The imposing exterior of the hotel, as seen from the Chain Bridge. Remember you can click on the photographs to enlarge them - this building has many small details that are hard to see unless you do!
This balcony is to the right of the entrance, there are beautiful carved stone decorations, small touches of gold, and mini mosaics all over the building.

Here is a closer view of the front of the building, from street level. Below is are a few examples of the mini mosaics around the ground floor windows - each window has a different pattern.

There are also metal decorative elements on the front of the building, as shown below.

The two pictures below are of the plaques and stone sculptural elements at the left and right of the entrance to the hotel, just before you enter.

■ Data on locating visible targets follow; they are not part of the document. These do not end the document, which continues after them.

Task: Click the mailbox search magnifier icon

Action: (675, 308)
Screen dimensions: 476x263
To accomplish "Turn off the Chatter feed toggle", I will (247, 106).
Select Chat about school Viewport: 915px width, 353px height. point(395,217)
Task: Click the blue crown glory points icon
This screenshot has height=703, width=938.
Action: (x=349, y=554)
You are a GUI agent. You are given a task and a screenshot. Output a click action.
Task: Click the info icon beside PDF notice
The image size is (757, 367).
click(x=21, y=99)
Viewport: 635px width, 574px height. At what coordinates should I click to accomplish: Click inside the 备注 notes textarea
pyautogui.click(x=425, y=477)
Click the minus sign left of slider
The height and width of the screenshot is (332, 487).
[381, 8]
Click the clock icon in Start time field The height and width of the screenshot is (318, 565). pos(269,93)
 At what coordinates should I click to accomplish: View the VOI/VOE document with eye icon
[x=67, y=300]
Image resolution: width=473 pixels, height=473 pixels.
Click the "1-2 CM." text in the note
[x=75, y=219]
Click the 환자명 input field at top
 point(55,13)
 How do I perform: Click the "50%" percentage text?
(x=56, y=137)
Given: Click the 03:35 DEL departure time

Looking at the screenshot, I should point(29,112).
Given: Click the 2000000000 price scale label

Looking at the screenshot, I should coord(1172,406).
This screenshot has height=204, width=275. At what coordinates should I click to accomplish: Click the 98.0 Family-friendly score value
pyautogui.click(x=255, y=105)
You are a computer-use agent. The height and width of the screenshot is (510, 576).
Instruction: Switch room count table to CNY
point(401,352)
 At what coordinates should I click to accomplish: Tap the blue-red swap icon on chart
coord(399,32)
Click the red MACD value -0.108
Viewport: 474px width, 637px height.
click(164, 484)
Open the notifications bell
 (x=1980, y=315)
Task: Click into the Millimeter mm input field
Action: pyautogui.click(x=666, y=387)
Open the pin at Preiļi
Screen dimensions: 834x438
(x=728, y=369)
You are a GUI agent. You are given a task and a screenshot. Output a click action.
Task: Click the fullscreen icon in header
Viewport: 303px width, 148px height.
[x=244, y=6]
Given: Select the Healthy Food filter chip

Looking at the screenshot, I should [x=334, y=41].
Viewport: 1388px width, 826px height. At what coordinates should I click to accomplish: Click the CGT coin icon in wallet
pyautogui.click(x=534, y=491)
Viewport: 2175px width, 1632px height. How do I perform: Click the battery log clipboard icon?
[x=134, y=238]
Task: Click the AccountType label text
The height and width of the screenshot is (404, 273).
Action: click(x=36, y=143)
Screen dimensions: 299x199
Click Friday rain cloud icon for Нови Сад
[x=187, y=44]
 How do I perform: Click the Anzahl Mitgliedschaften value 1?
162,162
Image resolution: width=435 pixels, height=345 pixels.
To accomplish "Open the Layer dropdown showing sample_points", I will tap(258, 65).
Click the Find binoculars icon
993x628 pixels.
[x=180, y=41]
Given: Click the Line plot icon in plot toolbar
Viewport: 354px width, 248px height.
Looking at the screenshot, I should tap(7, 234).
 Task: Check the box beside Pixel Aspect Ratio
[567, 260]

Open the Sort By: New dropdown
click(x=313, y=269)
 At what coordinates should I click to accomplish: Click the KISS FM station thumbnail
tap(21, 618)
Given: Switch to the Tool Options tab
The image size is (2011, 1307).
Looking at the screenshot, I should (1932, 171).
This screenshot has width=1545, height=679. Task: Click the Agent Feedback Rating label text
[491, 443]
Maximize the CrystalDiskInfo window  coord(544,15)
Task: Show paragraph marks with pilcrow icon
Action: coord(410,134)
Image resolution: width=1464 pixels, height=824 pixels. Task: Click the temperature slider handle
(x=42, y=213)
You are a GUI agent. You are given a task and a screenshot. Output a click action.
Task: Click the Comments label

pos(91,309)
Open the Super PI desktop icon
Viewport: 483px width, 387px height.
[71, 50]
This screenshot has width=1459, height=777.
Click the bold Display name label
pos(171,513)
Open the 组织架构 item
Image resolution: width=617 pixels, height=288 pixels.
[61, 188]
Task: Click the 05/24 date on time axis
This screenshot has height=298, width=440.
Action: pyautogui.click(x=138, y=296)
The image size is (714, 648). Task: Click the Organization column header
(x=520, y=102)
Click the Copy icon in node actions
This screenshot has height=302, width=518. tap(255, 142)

When you have entered the hotel, and look back at the entrance, you can clearly see the fabulous ironwork and glass panels which separate the outer 'porch' from the foyer proper. There are at least 3 of these ironwork panels - this one, plus one at the end of each ground floor wing.

This is a plaque in the foyer, explaining who built the building, and why. There is one in Hungarian on the opposite wall.

In the foyer directly in front of you as you enter, is the most fabulous light fitting. This is several feet from top to bottom - my memory is hazy, but between 3 and 4 feet, I think.

This is the hotel foyer, the main reception is to the right of the picture, the floor is all mosaic, the walls are all tiled, every other tile has a Nouveau design in relief. You can see the fabulous ironwork designs at the end of the wing of the hotel.

The hotel foyer and ground floor is very light and airy, and when you look up, you realise why - the ceilings in the foyer and two wings are glass, with more beautiful designs built into them.

These doors are stunning, I have no idea where they lead - perhaps a grand ball room? Or the stairs?

Some detail of the wall tiles and wall light fittings.

They have even had planters made with mosaic decorations to match the floor.

These are the chandeliers in a side room off the foyer, there was another reception desk here.

There was also a small bar, with a front made of lovely bespoke glass panels.

We wandered from the bar into a lounge area, which was very splendid. Apparently, when the building was built, this wing was a shopping arcade, and the rooms off to the sides were small shops.

We decided that we would pretend to be rich for half an hour, so asked for the drinks menu.

We hope our shock at the prices didn't show on our faces, but we decided to go for it, and ordered a coffee and a hot apple cider - at £5/$7.50US each.... the drinks came with two tiny petit fours each - which were lovely. The hot apple cider was obviously hand made, and came with a cinnamon stick.

We made the drinks last for half an hour, and just enjoyed looking at the building, including a close inspection of the panel at the end of the lounge.

Even the floral arrangements inside the hotel were very chic and stunning!

If you want to see more (and better) pictures of the hotel, the Four Seasons group have some gorgeous images on their website:


chrissy said...

WOW...what an elegant place. Thanks for the pics Adrienne.

Rena Sawatski said...

Beautiful pics-what a gorgeous hotel. Had a look at the rest of your travel pics since I haven't been here for a while. Especially enjoyed the Breton info as we have a Cape Breton Island in Nova Scotia.

Mrs Jones said...

Fab! I'm in Budapest right now and was taking photos of the outside of the Gresham Palace about 3 hours ago for my own blog - have to admit I didn't think of going inside. May have to now. Did St Stefan's basilica yesterday but managed to walk in during a big service, so took pictures of that. Sadly, St Stefan's zombie hand wasn't available for viewing because of the service, but I'll get it later! You have some lovely pictures and more patience than I in uploading them all!